Start of Passage shown
Through it all - his suffering, his resurrection, his pursuit of me, my suffering, my repentance, my bumbling attempts at pursuing His righteousness - through it all, HIS NAME BE PRAISED. Whatever God brings me to, whether it be joy or pain, may I never take my eyes off of Him and His unsurpassed glory. All of it is for naught if His name is not glorified.

God, I praise you in the midst of joy and of sadness. I praise you in the depths of my soul, though my flesh may fail me. God, be glorified in my life, whatever it takes.

Monday, October 27, 2008

Two Roads Diverged In a Wood

Just like Robert Frost in his famous poem, "The Road Not Taken," I feel like I am standing at a fork in the road of my life, looking down two paths.

However, I will not choose which path I take, but I surrender to whichever path the Lord has already laid out for me. Although, to me, one looks more pleasant than the other, I have a sense of peace and calm at whatever lies ahead. Whichever road I walk down tomorrow, in the weeks ahead, and in the years to come, I know the Lord has already walked that road ahead of me, and is walking it again with me, and through it all, there will be peace. Whichever side of the path he leads me down, know that there is peace, and for that, praise God.

"And both that morning equally lay
In leaves no step had trodden black.
Oh, I kept the first for another day!
Yet knowing how way leads on to way,
I doubted if I should ever come back.
I shall be telling this with a sigh
Somewhere ages and ages hence:
Two roads diverged in a wood, and I—
I took the one less traveled by,
And that has made all the difference."
End of Passage shown
Start of Record extracts
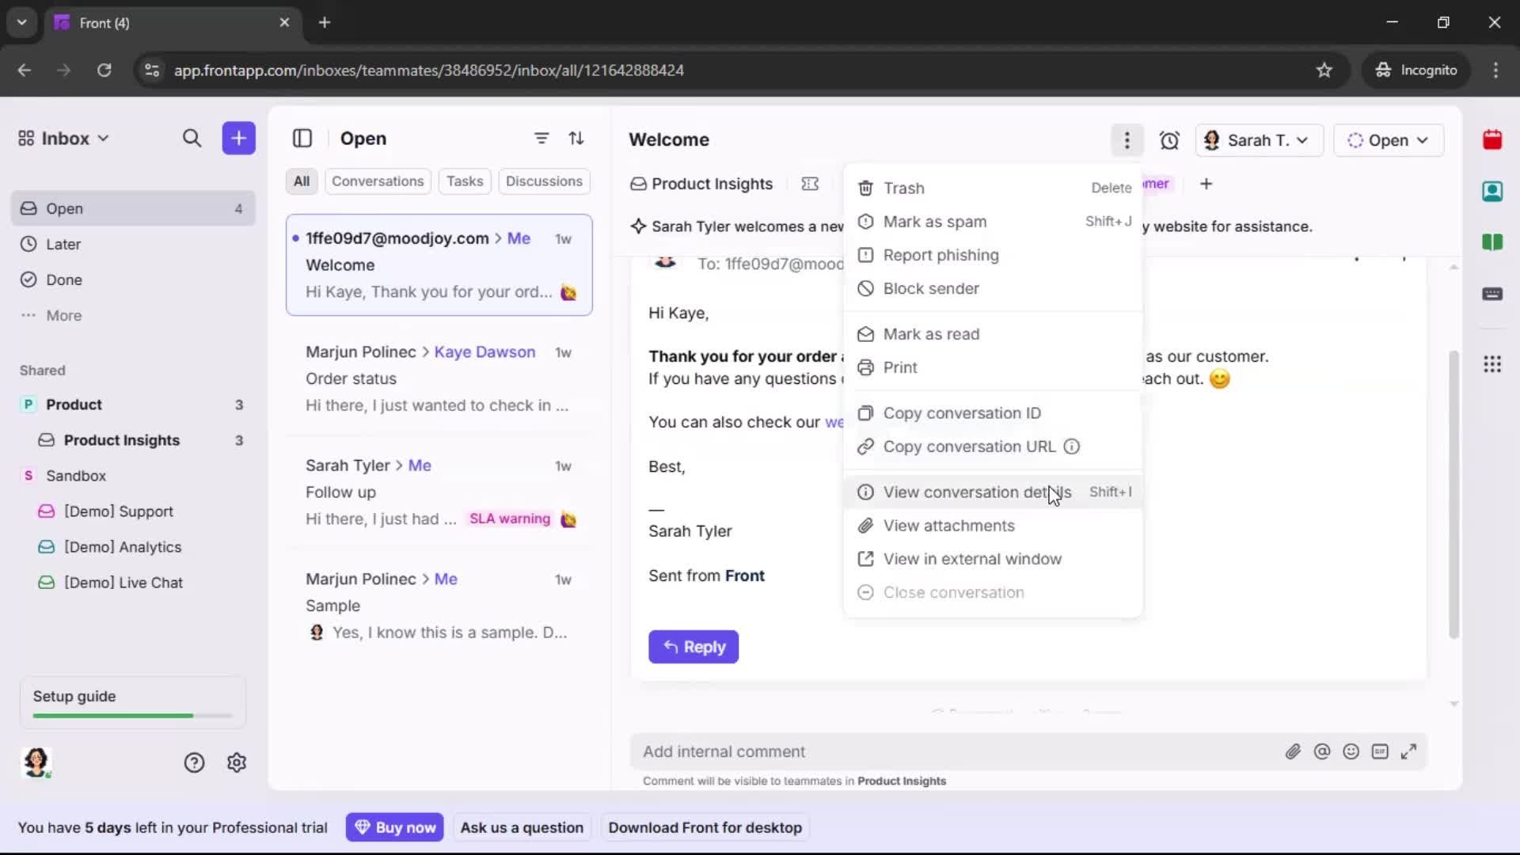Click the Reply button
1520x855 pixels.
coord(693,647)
End of Record extracts
Start of Record extracts
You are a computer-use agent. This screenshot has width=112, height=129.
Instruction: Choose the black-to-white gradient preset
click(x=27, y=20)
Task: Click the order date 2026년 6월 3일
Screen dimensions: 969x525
End of Record extracts
_Given instruction 1_:
Sum up the passage about praising God at a fork in the road in two sentences.
_Given instruction 2_:
Pick up the passage about praising God at a fork in the road after its closing lines of verse and keep it going.

_Answer 1_:
The writer praises God through suffering and joy alike, asking never to take their eyes off His glory and for Him to be glorified in their life whatever it takes. Likening the moment to the fork in Robert Frost's "The Road Not Taken," the writer surrenders to whichever path the Lord has already laid out, at peace because the Lord has walked that road ahead and walks it again with them.

_Answer 2_:
However, of infinitely more value than that poem are the words of the Author of Love and my Sustainer:
"Rejoice in the Lord always. I will say it again: Rejoice! Let your gentleness be evident to all. The Lord is near. Do not be anxious about anything, but in everything, by prayer and petition, with thanksgiving, present your requests to God. And the peace of God, which transcends all understanding, will guard your hearts and your minds in Christ Jesus...I am not saying this because I am in need, for I have learned to be content whatever the circumstances. I know what it is to be in need, and I know what it is to have plenty. I have learned the secret of being content in any and every situation, whether well fed or hungry, whether living in plenty or in want. I can do everything through him who gives me strength."

Saturday, October 25, 2008

Waiting...

Surely God is good to Israel,
to those who are pure in heart.
But as for me, my feet had almost slipped;
I had nearly lost my foothold.
For I envied the arrogant
when I saw the prosperity of the wicked.
They have no struggles;
their bodies are healthy and strong.
They are free from the burdens common to man;
they are not plagued by human ills...
~~
Surely in vain have I kept my heart pure;
in vain have I washed my hands in innocence.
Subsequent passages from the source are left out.